What is a fast way to generate parquet data files with Spark for testing Hive/Presto/Drill/etc?

Question

I frequently find myself needing to generate parquet files for testing infrastructure components like Hive, Presto, Drill, etc.

There are surprisingly few sample parquet data sets online, and one of the only ones I come across here https://github.com/Teradata/kylo/tree/master/samples/sample-data/parquet is mock data for credit card numbers, incomes, etc. I don't like having that in my data lakes in case someone thinks its real.

What is the best way to generate parquet data files when you need to test? I usually have spark around and end up using that; and I'll post my solution as an answer since one doesn't seem to exist here. But I'm curious what better solutions people have using spark or other technologies.

Have you heard about spark-testing-base package by Holden Karau? Besides stuff for testing itself, there are several generators for generating RDDs and Data Frames. This generators are based on ScalaCheck package and may be used for random datasets as well as semi-random. It is totally deserves your attention! — Pavel Filatov, Jun 06 '19 at 20:54
That sounds awesome, and I’ve never heard of it! I’ll take a look :). You should make this an answer. — John Humphreys, Jun 06 '19 at 21:07
Oh thank you! I will write some code tomorrow to demonstrate it in action) — Pavel Filatov, Jun 06 '19 at 21:12

score 3 · Answer 1 · answered Jun 07 '19 at 13:25

I guess the main goal is to generate data, not to write it in a certain format.

Let's start with a very simple example.

To generate an arbitrary DataFrame, the first thing you need is its schema. Hereafter I will use a very simple schema modelling some user transactions.

val transactionsSchema: StructType = new StructType()
    .add("user_id", IntegerType)
    .add("ts", TimestampType)
    .add("amount", DoubleType)

Package com.holdenkarau.spark.testing has an object DataframeGenerator. This object has two methods two generate DataFrames: .arbitraryDataFrame (fully random result) and .arbitraryDataFrameWithCustomFields (where you can set custom generators for given attributes, others will be generated automatically).

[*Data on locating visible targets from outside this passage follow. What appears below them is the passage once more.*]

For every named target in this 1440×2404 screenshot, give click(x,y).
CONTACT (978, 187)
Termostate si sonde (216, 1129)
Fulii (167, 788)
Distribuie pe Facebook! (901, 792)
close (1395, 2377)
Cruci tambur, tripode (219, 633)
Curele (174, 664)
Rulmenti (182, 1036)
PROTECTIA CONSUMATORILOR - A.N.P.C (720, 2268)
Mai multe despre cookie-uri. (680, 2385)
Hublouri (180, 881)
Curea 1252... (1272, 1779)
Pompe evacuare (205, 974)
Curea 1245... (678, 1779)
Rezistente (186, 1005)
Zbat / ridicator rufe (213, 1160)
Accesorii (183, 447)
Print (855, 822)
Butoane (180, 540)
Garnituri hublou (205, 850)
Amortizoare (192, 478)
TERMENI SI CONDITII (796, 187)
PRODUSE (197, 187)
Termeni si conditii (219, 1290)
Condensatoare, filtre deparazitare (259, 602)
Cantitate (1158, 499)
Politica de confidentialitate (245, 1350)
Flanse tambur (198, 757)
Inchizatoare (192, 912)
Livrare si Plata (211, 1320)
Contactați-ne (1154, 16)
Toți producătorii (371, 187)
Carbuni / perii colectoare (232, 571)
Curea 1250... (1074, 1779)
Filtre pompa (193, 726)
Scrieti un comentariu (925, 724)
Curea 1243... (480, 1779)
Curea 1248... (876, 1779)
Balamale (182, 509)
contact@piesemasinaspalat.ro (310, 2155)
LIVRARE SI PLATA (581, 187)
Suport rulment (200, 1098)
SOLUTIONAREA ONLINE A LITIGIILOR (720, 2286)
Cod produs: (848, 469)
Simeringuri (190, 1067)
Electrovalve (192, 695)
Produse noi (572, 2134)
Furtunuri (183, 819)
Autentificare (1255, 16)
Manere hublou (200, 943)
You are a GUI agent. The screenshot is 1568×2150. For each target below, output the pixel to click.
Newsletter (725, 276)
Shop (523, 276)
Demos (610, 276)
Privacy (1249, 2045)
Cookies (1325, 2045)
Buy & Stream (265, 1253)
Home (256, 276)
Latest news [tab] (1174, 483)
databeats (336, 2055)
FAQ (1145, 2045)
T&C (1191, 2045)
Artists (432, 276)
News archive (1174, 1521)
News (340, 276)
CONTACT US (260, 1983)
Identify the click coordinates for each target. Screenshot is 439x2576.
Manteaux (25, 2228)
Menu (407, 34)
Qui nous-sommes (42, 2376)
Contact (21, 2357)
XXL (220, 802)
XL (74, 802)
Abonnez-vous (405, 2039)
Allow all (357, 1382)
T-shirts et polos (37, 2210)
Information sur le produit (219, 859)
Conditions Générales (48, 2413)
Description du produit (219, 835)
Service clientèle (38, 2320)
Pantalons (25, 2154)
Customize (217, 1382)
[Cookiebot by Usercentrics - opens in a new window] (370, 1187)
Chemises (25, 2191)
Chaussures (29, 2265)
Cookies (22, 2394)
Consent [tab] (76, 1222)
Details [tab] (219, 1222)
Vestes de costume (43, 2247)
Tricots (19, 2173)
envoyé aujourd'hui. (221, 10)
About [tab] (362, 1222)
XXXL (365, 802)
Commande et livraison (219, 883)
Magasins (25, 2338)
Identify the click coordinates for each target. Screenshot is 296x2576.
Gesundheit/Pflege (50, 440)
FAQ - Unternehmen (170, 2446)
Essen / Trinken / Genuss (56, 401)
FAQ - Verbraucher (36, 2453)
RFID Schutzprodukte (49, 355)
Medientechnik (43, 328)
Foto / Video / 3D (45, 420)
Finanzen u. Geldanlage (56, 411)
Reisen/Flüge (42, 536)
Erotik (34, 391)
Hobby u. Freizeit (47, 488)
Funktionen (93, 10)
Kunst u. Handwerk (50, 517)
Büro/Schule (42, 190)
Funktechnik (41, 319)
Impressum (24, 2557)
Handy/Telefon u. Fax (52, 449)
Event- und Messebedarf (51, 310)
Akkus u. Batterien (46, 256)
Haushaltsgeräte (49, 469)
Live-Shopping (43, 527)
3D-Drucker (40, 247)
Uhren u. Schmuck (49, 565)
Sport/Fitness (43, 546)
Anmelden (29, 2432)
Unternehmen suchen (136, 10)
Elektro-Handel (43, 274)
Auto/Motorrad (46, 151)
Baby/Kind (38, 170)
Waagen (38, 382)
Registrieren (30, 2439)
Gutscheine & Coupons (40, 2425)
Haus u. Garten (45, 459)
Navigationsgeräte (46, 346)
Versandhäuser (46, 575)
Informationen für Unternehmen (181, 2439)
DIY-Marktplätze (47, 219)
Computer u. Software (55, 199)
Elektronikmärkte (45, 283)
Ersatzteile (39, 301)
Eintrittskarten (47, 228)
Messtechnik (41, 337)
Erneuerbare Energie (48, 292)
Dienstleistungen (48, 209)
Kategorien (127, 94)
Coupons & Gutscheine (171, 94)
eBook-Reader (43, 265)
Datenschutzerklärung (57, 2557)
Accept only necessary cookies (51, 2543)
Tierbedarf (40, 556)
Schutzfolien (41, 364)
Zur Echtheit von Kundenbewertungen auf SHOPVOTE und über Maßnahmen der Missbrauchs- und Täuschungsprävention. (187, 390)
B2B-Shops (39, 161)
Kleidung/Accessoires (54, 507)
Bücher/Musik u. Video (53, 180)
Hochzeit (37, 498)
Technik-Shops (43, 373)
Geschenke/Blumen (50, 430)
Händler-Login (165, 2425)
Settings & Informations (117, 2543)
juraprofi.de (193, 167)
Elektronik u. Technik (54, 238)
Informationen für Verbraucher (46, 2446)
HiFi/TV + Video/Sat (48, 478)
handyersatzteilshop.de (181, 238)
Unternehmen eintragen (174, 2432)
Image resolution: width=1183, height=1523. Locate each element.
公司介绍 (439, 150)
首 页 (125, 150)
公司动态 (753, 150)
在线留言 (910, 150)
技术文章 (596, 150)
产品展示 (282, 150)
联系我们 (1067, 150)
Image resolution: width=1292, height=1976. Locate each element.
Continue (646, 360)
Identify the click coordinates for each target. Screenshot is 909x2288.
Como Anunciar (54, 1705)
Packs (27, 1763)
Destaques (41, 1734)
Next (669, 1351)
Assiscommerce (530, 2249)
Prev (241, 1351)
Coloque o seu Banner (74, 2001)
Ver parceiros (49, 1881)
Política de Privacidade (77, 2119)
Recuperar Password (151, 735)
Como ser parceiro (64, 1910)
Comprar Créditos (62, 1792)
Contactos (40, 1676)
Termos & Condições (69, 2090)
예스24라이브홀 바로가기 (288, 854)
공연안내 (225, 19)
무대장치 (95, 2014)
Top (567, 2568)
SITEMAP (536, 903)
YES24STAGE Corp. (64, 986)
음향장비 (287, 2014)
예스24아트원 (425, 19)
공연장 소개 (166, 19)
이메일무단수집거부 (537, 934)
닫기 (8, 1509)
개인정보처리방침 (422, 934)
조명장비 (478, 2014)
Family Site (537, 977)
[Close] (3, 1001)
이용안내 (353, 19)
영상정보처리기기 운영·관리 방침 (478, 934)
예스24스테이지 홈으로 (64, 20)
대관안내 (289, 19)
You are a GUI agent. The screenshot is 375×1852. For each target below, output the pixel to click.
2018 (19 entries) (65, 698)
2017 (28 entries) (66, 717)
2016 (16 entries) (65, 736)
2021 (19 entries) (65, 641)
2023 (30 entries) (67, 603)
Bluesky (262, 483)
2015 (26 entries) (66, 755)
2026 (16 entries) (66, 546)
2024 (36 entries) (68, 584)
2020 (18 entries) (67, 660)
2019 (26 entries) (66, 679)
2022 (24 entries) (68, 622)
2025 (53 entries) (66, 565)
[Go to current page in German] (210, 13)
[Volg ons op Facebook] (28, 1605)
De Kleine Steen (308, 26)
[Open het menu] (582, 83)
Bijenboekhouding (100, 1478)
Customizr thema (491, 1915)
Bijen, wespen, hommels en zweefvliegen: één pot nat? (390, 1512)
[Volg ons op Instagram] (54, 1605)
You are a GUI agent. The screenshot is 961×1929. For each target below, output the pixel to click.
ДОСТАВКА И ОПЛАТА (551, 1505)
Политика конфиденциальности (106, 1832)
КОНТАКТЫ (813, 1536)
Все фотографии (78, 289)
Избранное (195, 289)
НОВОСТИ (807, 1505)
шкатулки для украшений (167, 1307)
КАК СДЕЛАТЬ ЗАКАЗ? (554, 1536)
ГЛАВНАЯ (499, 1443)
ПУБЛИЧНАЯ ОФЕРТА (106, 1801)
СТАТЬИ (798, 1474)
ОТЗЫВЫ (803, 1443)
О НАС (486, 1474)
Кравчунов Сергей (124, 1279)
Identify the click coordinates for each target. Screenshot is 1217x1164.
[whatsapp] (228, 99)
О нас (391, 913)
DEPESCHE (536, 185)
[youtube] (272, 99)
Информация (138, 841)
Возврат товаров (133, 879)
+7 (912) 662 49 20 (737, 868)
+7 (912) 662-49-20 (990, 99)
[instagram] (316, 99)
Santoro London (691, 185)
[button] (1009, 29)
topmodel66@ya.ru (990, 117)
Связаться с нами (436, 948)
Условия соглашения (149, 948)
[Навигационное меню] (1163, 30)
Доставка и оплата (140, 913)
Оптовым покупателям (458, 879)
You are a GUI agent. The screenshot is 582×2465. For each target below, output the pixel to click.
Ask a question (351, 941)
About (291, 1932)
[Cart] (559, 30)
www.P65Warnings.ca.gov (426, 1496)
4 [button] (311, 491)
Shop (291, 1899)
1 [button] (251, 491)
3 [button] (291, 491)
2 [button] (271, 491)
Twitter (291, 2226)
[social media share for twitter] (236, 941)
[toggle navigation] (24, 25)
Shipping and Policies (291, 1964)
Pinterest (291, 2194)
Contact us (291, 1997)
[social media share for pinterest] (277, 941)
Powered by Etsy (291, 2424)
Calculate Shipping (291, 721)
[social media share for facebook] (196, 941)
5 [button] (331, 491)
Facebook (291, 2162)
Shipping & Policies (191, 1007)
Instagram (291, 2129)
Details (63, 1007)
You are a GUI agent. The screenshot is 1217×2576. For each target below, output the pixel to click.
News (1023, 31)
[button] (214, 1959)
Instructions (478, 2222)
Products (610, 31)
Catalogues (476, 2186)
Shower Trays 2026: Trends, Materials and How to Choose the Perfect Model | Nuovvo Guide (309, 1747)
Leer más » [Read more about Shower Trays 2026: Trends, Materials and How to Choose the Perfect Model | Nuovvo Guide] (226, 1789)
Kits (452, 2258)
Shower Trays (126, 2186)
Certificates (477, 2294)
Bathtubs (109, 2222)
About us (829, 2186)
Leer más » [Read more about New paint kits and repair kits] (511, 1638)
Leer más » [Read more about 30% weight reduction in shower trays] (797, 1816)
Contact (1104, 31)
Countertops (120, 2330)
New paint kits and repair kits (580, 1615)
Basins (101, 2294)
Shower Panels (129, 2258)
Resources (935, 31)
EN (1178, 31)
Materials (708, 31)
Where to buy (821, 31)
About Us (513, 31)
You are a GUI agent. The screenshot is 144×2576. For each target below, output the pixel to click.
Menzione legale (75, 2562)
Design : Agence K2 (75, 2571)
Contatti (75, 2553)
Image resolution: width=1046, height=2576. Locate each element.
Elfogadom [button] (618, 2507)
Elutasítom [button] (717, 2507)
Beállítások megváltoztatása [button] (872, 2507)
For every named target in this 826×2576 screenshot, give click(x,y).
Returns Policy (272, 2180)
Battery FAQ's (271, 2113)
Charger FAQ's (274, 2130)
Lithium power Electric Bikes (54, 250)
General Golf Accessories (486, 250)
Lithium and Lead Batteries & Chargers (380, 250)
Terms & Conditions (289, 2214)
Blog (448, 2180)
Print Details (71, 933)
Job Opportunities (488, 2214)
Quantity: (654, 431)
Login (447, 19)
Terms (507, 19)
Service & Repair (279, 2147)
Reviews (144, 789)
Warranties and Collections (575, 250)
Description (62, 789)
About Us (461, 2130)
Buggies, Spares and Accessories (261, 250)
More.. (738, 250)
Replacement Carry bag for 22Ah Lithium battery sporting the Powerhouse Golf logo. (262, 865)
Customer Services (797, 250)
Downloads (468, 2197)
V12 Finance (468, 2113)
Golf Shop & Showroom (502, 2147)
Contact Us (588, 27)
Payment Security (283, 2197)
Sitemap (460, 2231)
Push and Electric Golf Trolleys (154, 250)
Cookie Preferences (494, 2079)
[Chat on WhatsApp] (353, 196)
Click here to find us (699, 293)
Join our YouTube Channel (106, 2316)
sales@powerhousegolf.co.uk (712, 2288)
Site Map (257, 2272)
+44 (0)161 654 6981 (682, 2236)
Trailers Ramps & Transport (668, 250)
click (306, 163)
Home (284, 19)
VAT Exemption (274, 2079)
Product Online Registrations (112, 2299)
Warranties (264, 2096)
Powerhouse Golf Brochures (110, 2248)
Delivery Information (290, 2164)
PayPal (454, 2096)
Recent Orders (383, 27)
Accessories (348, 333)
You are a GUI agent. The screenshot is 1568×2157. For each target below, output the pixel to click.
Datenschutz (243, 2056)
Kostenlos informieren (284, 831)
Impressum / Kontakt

DataFrame generator gets sqlContext and schema as inputs.

val transactionsDFGenerator: Arbitrary[DataFrame] =
    DataframeGenerator.arbitraryDataFrame(spark.sqlContext, transactionsSchema)

And the function to get random DataFrame.

def generateTransactionsDF(): DataFrame =
    transactionsDFGenerator
      .arbitrary(Gen.Parameters.default, Seed(100), 10)
      .get

And this is the resulting dataset:

+-----------+------------------------------+-----------------------+
|user_id    |ts                            |amount                 |
+-----------+------------------------------+-----------------------+
|-375726664 |1970-01-01 03:00:00.001       |-2.9945060451319086E271|
|0          |1970-01-01 02:59:59.999       |-4.774320614638788E-237|
|1          |215666-12-06 17:54:3333.972832|8.78381185978856E96    |
|-2147483648|1970-01-01 03:00:00.001       |1.6036825986813454E58  |
|568605722  |219978-07-03 23:47:3737.050592|6.632020739877623E-165 |
|-989197852 |1970-01-01 03:00:00.001       |8.92083260179676E233   |
|-2147483648|264209-01-26 00:54:2525.980256|-7.986228470636884E-216|
|0          |145365-06-27 03:25:5656.721168|-5.607570396263688E-45 |
|-1         |1970-01-01 02:59:59.999       |2.4723152616146036E-227|
|-2147483648|4961-05-03 05:19:42.439408    |1.9109576041021605E83  |
+-----------+------------------------------+-----------------------+

Full code:

import co.featr.sia.utils.spark.getSparkSession
import com.holdenkarau.spark.testing.DataframeGenerator
import org.apache.log4j.{Level, Logger}
import org.apache.spark.sql.types.{DoubleType, IntegerType, StructType, TimestampType}
import org.apache.spark.sql.{DataFrame, SparkSession}
import org.scalacheck.rng.Seed
import org.scalacheck.{Arbitrary, Gen}

object GenerateData {
  Logger.getLogger("org").setLevel(Level.OFF)
  def main(args: Array[String]): Unit = {
    val spark = spark.builder.master("local").getOrCreate()
    val runner = new GenerateData(spark)
    runner.run()
  }
}

class GenerateData(spark: SparkSession) {

  def run(): Unit = {
    val df: DataFrame = generateTransactionsDF()
    df.show(10, false)
  }

  def generateTransactionsDF(): DataFrame =
    transactionsDFGenerator
      .arbitrary(Gen.Parameters.default, Seed(100))
      .get

  lazy val transactionsDFGenerator: Arbitrary[DataFrame] =
    DataframeGenerator.arbitraryDataFrame(spark.sqlContext, transactionsSchema, 10)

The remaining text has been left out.